Duck Soup
This never happened- I mean really, never happened to people like me. It was the sort of thing I would put in a story, not experience for myself. Write what you know, they always say- I guess this time writing Karma was catching up with me.
I wasn’t sorry- here I was, sitting next to a beautiful girl on my friend’s sofa, talking as the party went on around us- talking for hours, about everything.

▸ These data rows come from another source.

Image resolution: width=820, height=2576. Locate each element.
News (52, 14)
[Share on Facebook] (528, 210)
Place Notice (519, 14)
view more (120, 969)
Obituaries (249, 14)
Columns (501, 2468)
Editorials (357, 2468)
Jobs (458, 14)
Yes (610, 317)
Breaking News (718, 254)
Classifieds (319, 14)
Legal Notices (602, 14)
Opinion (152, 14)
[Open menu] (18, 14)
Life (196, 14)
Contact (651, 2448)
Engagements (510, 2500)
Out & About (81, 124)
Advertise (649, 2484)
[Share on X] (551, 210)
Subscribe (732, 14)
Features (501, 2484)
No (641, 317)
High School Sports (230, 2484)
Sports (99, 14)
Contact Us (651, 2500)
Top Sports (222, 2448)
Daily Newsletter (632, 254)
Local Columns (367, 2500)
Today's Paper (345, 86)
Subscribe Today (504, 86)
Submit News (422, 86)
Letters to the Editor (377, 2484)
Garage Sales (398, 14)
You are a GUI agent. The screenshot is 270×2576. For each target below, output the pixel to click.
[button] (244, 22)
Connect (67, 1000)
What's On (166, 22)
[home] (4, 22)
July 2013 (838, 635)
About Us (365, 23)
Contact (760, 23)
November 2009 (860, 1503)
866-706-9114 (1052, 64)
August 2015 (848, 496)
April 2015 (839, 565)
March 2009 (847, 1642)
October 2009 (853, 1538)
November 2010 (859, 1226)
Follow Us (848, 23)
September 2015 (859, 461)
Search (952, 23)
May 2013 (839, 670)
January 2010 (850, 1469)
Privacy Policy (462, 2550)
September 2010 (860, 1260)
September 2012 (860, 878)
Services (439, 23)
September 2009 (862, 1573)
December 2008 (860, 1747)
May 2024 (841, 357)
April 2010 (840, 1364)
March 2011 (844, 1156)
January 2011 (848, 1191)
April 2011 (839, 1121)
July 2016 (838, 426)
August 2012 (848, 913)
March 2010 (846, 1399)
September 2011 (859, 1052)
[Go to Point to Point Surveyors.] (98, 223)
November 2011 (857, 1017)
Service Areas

It wasn’t that girls didn’t talk to me- but this girl? She had a smile that lit her face up like sunlight after rain- glowing, natural, and completely genuine. It warmed me so that I began to feel like I could tell her anything.
That was my first mistake. The moment I felt that, it seemed, Fate got involved and the conversation turned to books. And I mentioned that I was a writer- not of books, but that I’d had a few short stories published on this website where they gave you a weekly photo as a cue.
She was impressed, I could tell- asked me how long I’d been writing, what sort of stuff I wrote. She even understood what Spec Fic was. I was beginning to wonder if the story of us meeting was one I would be telling in the years to come. And it was.
The next thing she asked me was what that week’s photo was. And I told her.
Doesn’t matter how well a conversation is going- the words ‘dead fertilized duck embryo’ will probably kill it stone dead. One of these days, I’ll have to remember that sometimes, one word instead of four is OK.
Nicolas Papaconstantinou
Heh. Nice and meta and funny, Ellen.
Who knew a dead fertilized duck embryo could trigger such varied pieces of writing?